Tretinoin is metabolite of vitamin A and used widely for curing psoriasis and acne clinically with significant effects. After all-trans tretinoin (Formula Ia) was developed, other various compounds with similar configuration are developed, such as isotretinoin (Formula Ib), acitretin (Formula Id), alitretinoin (Formula Ic) and etc., which are also used for curing psoriasis and acne.

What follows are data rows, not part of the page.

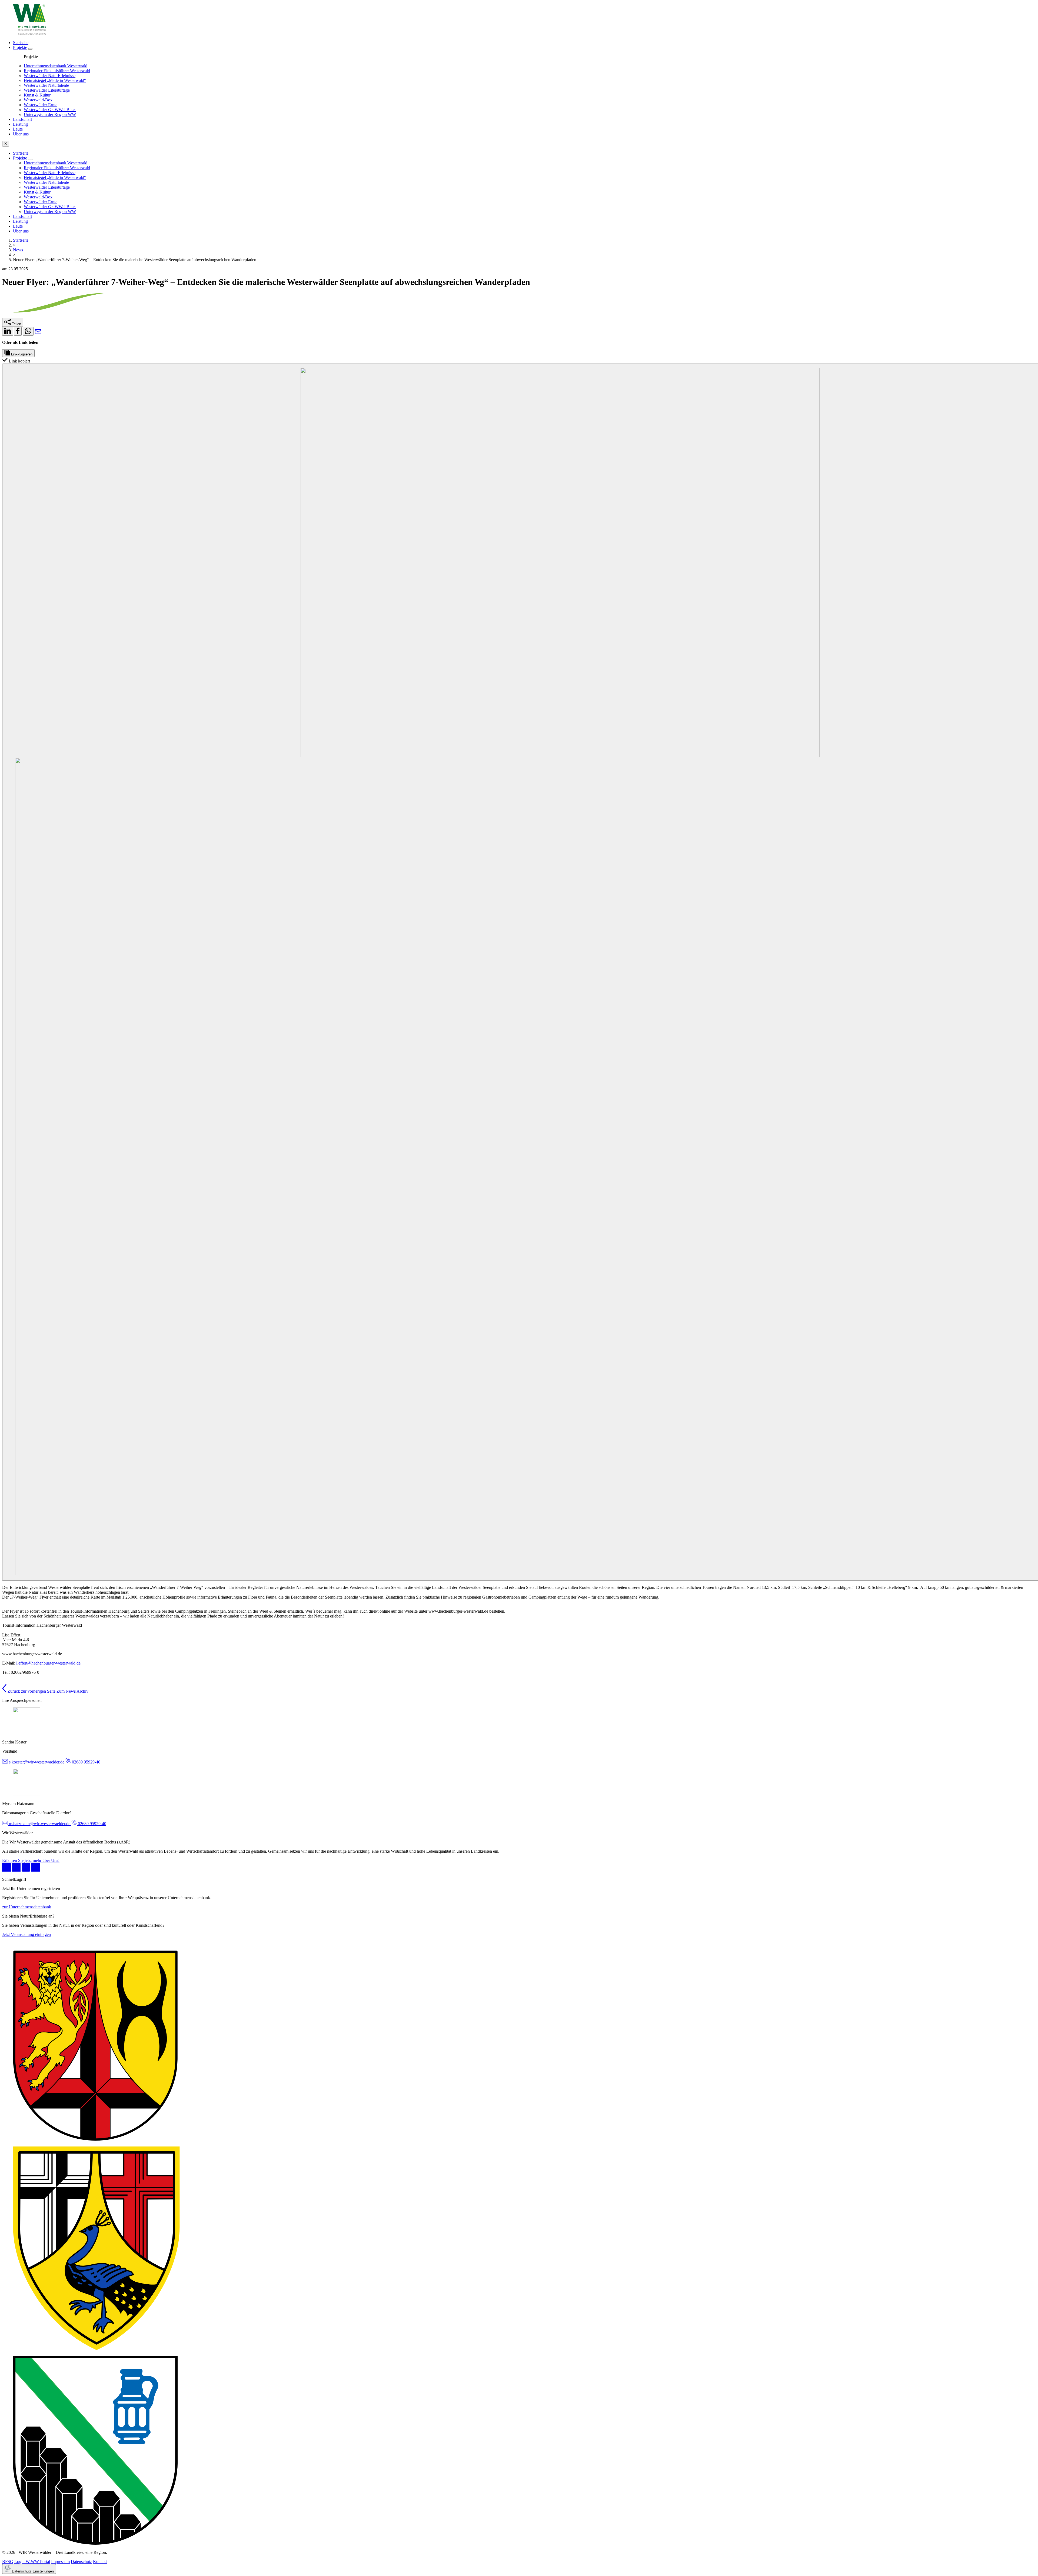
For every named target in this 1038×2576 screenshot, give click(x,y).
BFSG (7, 2561)
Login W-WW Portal (32, 2561)
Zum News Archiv (72, 1691)
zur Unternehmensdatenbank (26, 1907)
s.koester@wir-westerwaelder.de (36, 1762)
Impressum (60, 2561)
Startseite (20, 240)
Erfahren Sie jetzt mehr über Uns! (30, 1860)
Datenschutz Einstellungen (32, 2571)
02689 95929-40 (85, 1762)
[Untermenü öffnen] (30, 49)
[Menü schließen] (5, 144)
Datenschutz (81, 2561)
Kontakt (100, 2561)
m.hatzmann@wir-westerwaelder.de (39, 1823)
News (18, 250)
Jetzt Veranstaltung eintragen (26, 1934)
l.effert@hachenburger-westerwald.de (48, 1663)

The common features of these tretinoin compounds are that, their configurations all include configuration including conjugated unsaturated carboxylic acid, substituted unsaturated hexatomic carbon ring, multiple conjugated double bonds, and they all have specific stereo configurations.

In the process of preparing tretinoin compounds, it's required to consider two important questions: the first one is how to form the group “conjugated unsaturated carboxylic acid”; the second one is how to control the stereo configuration of product. For example, the configurations of both tretinoin (Formula Ia) and acitretin (Formula Id) are all 2,4,6,8-all trans; the configurations of isotretinoin (Formula Ib) is 2-cis, 4-trans, 6-trans, 8-trans; that of alitretinoin (Formula Ic) is 2-trans, 4-trans, 6-cis, 8-trans.
In prior processes of preparation, the group “conjugated unsaturated carboxylic acid” in tretinoin compounds generally is obtained by generating the corresponding ester firstly and then hydrolyzing the ester. However, the hydrolysis process may aggravate the diversification of stereo configuration of products and generate other impurities, which makes post-treatment complicated. In order to gain end product with desired configuration, multiple recrystallization or column chromatography is generally adopted, which are not only complex but also with lower yield.
For instance, in DE1059900, the preparation process of all-trans tretinoin is as following: carrying out WITTIG reaction with [3-methyl-5-(2,6,6-trimethylcyclohexene-1-yl)-2,4-pentadiene]-triphenyl phosphonate (Formula IIa) and β-formyl crotonicacid ester (Formula IV) as raw materials; then adding alkali for hydrolysis; after hydrolysis, sequentially performing acidification, extraction and recrystallization for twice to obtain all-trans tretinoin with yield of 25-30%.

This process is complex with multiple steps; furthermore, since there are various cis isomers generated in WITTIG reaction and hydrolysis reaction, the yield is very low.
In the process for preparation acitretin in U.S. Pat. No. 4,215,215, firstly obtaining ester by [5-(4-methoxy-2,3,6-trimethyl-phenyl)-3-methyl-2,4-pentadiene]-triphenyl phosphonium bromide (Formula IId) reacting with β-formyl crotonicacid ester (Formula IV), then adding alkali for hydrolysis, carrying out acidification and extraction in sequence to gain acitretin.

The ester obtained in this process have to be hydrolyzed after separation and purification, which is also complex and with low yield.
Therefore, a process with simple synthesis method and high product yield for preparation of tretinoin compounds is desiderated.